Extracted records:
□ □ □

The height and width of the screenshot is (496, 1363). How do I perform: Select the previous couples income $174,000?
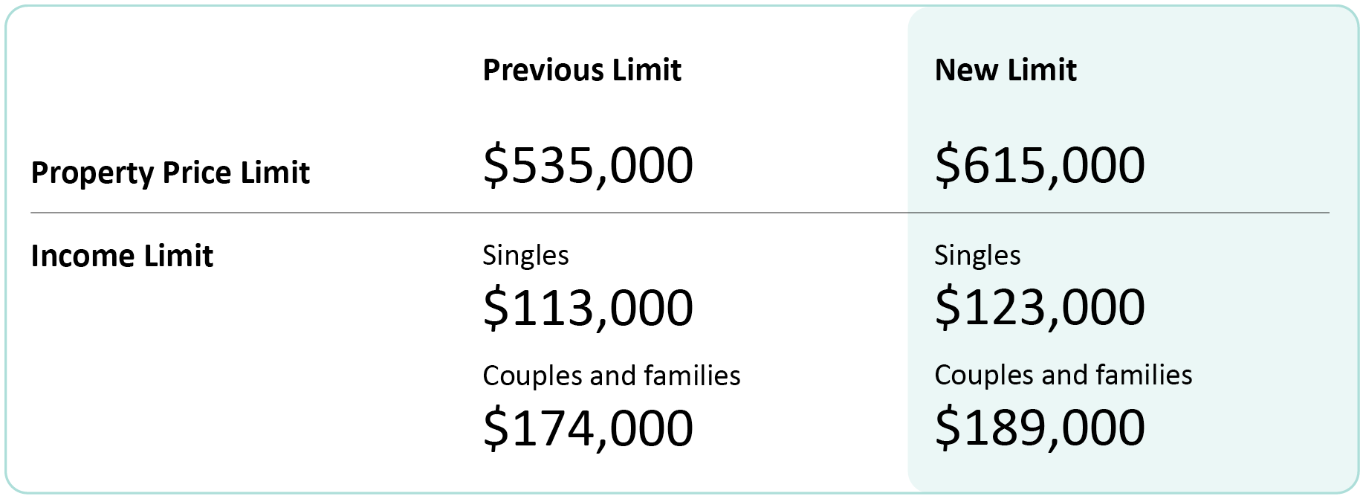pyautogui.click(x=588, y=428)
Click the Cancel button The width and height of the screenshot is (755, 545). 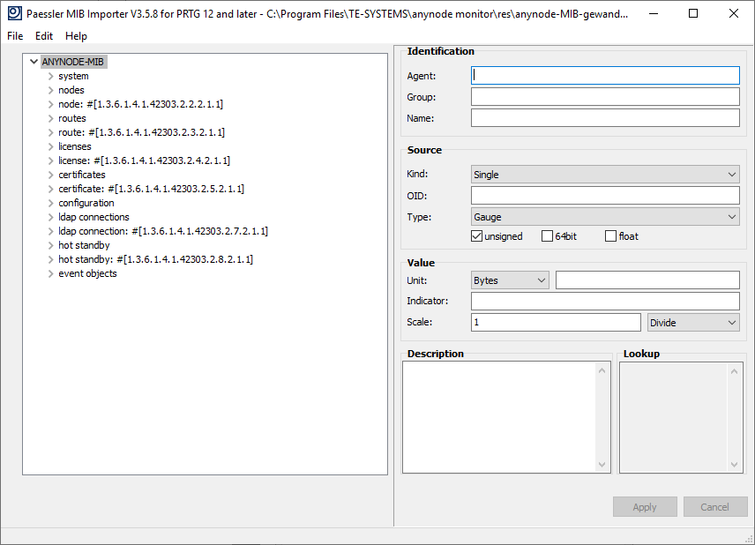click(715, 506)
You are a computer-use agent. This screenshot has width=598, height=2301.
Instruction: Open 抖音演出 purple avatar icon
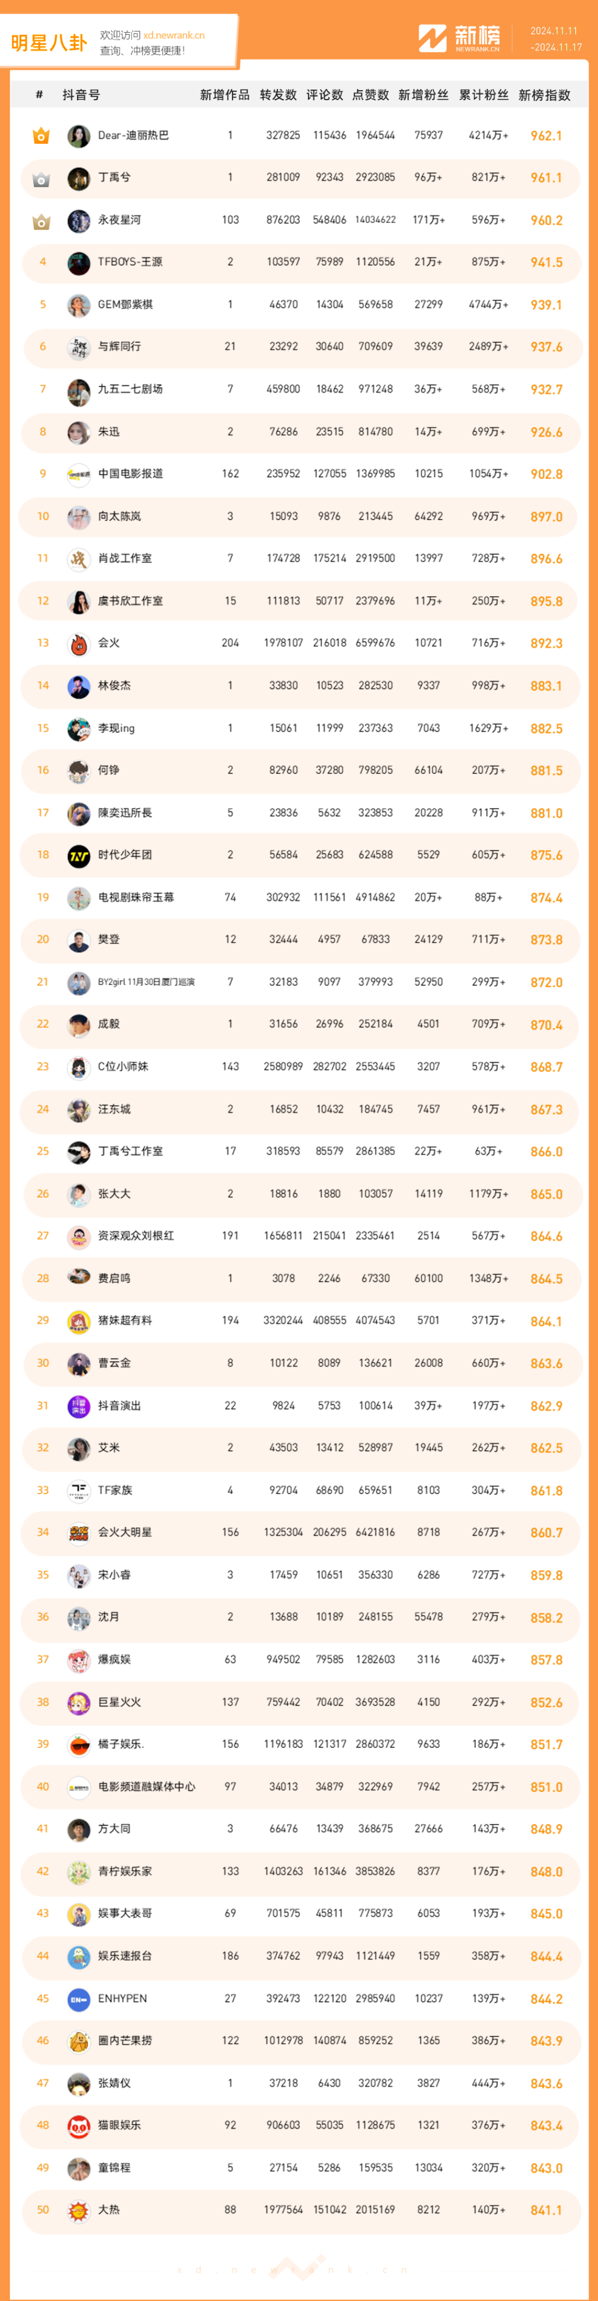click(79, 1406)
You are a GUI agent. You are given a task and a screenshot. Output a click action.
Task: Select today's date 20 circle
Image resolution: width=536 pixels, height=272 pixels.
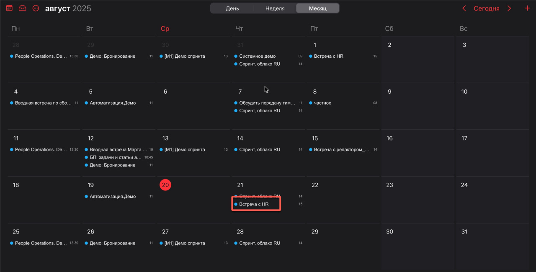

□ □ □

**TRY IT:** All lines from the one holding "Instruction: Open 抖音演出 purple avatar icon" through the last line of the records need to be copied exactly, both ends included, and the pictures left behind.

**RESPONSE TO THE EXERCISE:**
Instruction: Open 抖音演出 purple avatar icon
click(79, 1406)
You are a GUI agent. You are given a task and a screenshot. Output a click action.
Task: Select today's date 20 circle
Image resolution: width=536 pixels, height=272 pixels.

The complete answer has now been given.